Source code for fonduer.utils.data_model_utils.tabular

"""Fonduer tabular modality utilities."""
from builtins import range
from collections import defaultdict
from functools import lru_cache
from itertools import chain
from typing import DefaultDict, Iterator, List, Optional, Set, Tuple, Union

import deprecation

from fonduer import __version__
from fonduer.candidates.models import Candidate, Mention
from fonduer.candidates.models.span_mention import TemporarySpanMention
from fonduer.parser.models.sentence import Sentence
from fonduer.parser.models.table import Cell, Table
from fonduer.utils.data_model_utils.textual import (
    get_neighbor_sentence_ngrams as get_neighbor_sentence_ngrams_in_textual,
    get_sentence_ngrams as get_sentence_ngrams_in_textual,
    same_sentence as same_sentence_in_textual,
)
from fonduer.utils.data_model_utils.utils import _to_span, _to_spans
from fonduer.utils.utils import tokens_to_ngrams
from fonduer.utils.utils_table import (
    is_axis_aligned,
    is_col_aligned,
    is_row_aligned,
    min_col_diff,
    min_row_diff,
)


[docs]def same_table(c: Candidate) -> bool:
    """Return True if all Mentions in the given candidate are from the same Table.

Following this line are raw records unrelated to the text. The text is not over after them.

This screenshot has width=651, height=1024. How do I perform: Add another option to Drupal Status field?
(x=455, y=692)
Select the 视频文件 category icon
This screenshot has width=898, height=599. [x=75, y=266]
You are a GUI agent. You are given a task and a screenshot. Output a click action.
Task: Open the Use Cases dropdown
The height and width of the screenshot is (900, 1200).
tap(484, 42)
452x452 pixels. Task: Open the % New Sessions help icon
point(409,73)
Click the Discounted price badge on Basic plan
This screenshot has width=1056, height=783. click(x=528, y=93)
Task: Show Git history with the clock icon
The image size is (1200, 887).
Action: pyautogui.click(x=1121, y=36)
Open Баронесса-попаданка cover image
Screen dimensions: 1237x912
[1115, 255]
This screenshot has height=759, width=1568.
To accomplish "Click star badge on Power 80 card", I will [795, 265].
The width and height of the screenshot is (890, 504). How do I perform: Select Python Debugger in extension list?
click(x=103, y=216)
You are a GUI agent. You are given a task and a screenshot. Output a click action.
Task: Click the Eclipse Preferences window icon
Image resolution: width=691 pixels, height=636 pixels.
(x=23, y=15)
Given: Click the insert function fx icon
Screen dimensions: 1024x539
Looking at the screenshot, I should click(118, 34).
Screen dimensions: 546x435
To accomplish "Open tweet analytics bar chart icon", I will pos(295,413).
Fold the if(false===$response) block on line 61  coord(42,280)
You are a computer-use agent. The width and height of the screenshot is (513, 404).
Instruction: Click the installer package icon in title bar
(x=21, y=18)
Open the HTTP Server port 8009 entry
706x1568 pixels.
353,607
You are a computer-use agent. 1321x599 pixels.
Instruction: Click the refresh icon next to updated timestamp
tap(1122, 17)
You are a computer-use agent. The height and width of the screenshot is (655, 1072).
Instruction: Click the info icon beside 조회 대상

    :param c: The candidate whose Mentions are being compared
    """
    return all(
        _to_span(c[i]).sentence.is_tabular()
        and _to_span(c[i]).sentence.table == _to_span(c[0]).sentence.table
        for i in range(len(c))
    )


[docs]def same_row(c: Candidate) -> bool:
    """Return True if all Mentions in the given candidate are from the same Row.

    :param c: The candidate whose Mentions are being compared
    """
    return same_table(c) and all(
        is_row_aligned(_to_span(c[i]).sentence, _to_span(c[0]).sentence)
        for i in range(len(c))
    )


[docs]def same_col(c: Candidate) -> bool:
    """Return True if all Mentions in the given candidate are from the same Col.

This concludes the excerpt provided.